Les conséquences de la crise énergétique ne sont pas encore là. Thierry Sarrazin préfère anticiper. « Les premières factures d’énergie vont tomber en décembre, janvier. Les familles vont devoir encore procéder à des ajustements.  » L’association départementale 59, qui dessert les villes de Lille, Roubaix, Tourcoing, Douai et La Bassée, est l’une des plus importantes de France. Elle accompagne 40 000 personnes.

Dans les villes, les acteurs de l’aide alimentaire sont nombreux. En revanche, dans les campagnes, la situation est plus inquiétante. « Les personnes sont plus éloignées des services de l’État, la fracture numérique est également importante. Beaucoup renoncent à leurs droits et passent à travers les trous de la raquette », poursuit le président des Restos du cœur du Nord. De nombreux jeunes ont également sollicité l’association. 832 sont inscrits à l’antenne des Restos au campus scientifique de l’Université de Lille. « C’est de la folie, souffle Thierry Sarrazin. On n’a jamais vu ça. Et la moitié d’entre eux ont moins de 25 ans.  »

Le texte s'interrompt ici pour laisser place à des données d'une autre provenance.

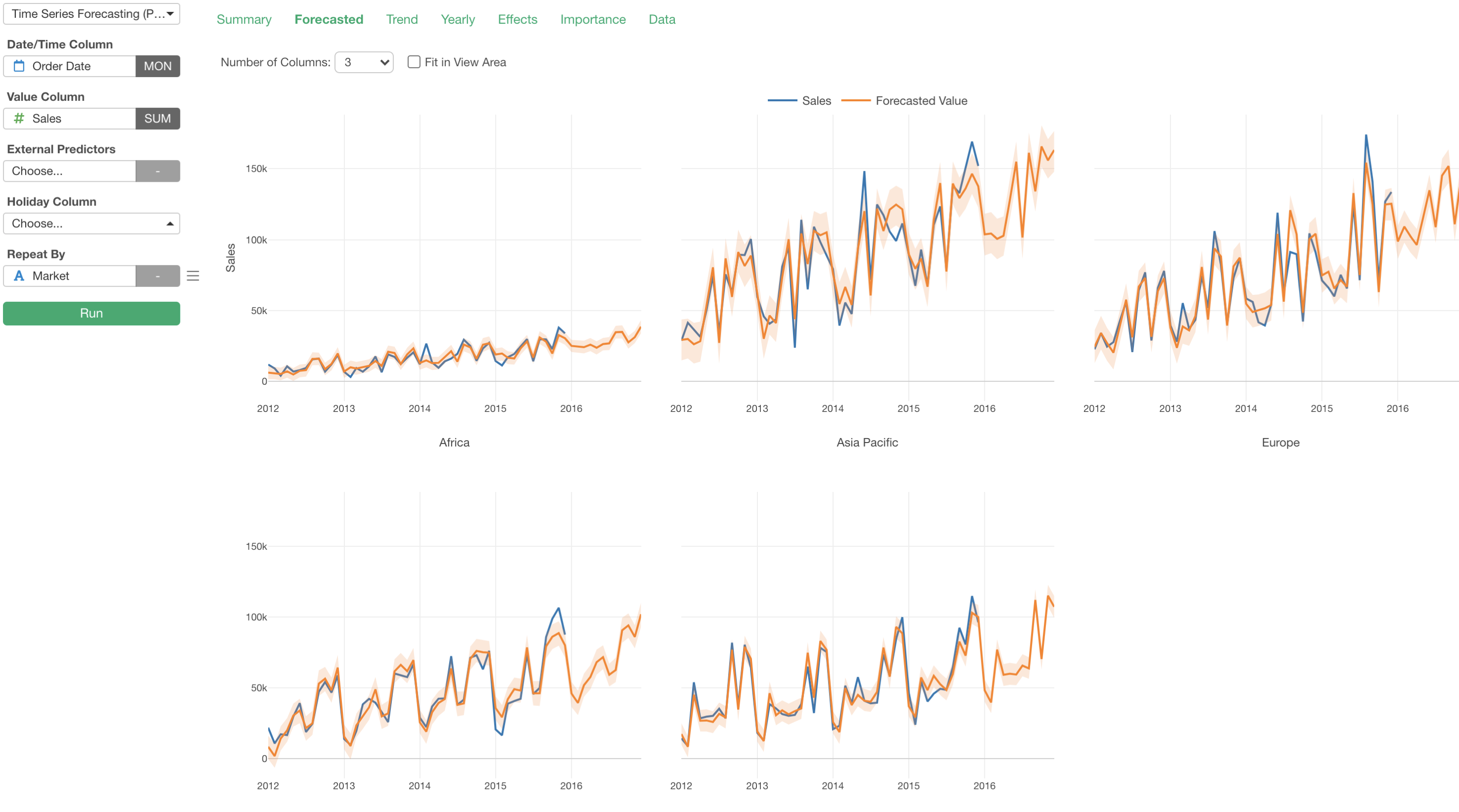The height and width of the screenshot is (812, 1459).
Task: Click the orange Forecasted Value legend line swatch
Action: tap(856, 101)
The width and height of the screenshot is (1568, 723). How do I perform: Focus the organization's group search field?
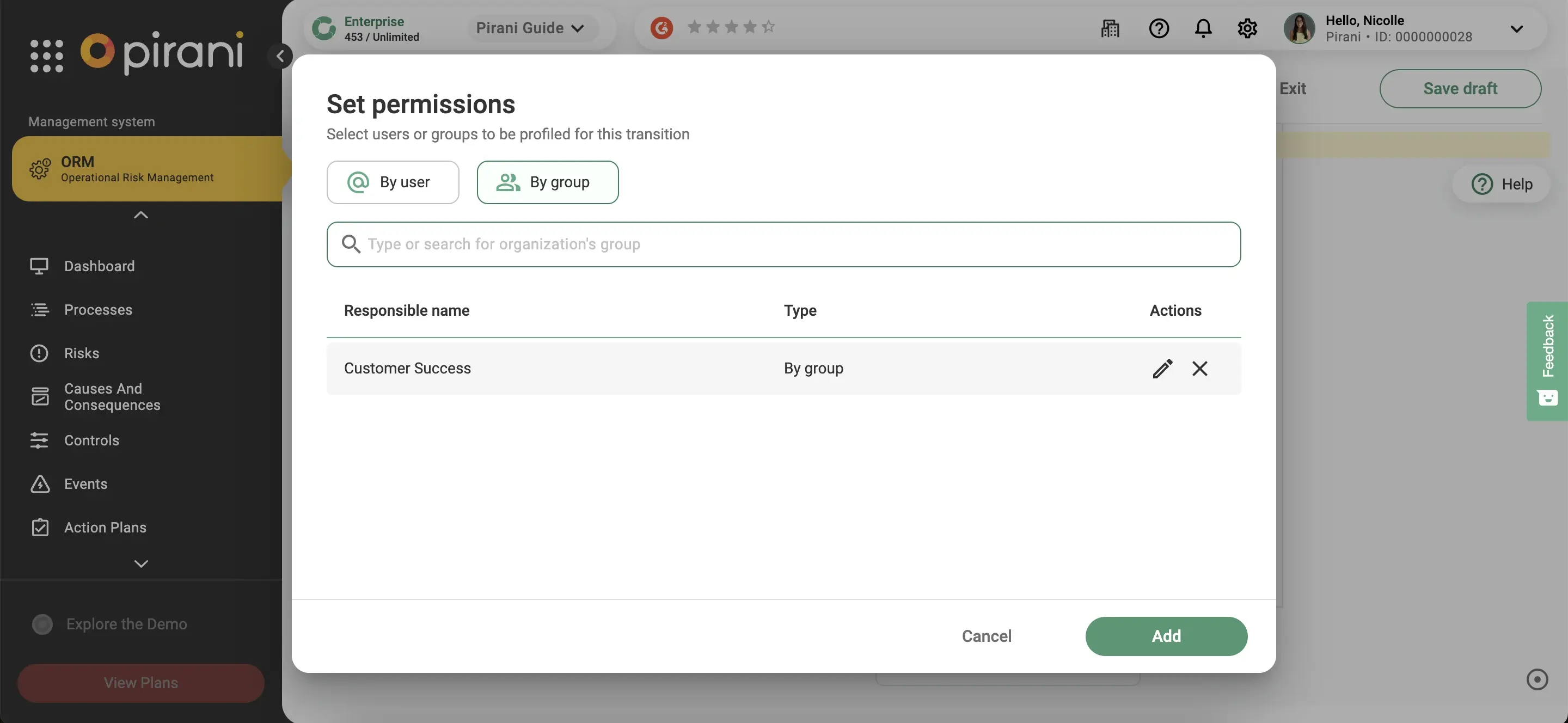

Même si les collectes ont été au rendez-vous pour les Restos du cœur, la latitude est maigre. « On est à l’unité près, concède Thierry Sarrazin, également président des Restos du cœur de la métropole lilloise. Nous avons moins de fruits et légumes à cause de l’été sec et nous commençons à avoir un déficit en œufs. » En plus des distributions hebdomadaires, l’antenne lilloise propose dans son Resto chaud, au 217 rue des Postes à Lille, des repas chauds gratuits tous les soirs de la semaine. « Tout ce qu’on souhaite, c’est fermer définitivement les portes des Restos du cœur et qu’il n’y a plus de pauvreté. Même si c’est utopique, on continue de le souhaiter », ajoute Thierry Sarrazin.

Chiffres clés

940 C’est, en euros, le seuil de pauvreté pour une personne seule. 4,8 millions Le nombre de personnes vivant sous le seuil de pauvreté en France. 3,4 millions Le nombre de repas servis en 2021 en métropole lilloise par les Restos du cœur. 38 269 Le nombre de personnes accueillies par les Restos du cœur en métropole lilloise. 832 étudiants inscrits à l’antenne des Restos du campus scientifique de l’Université de Lille.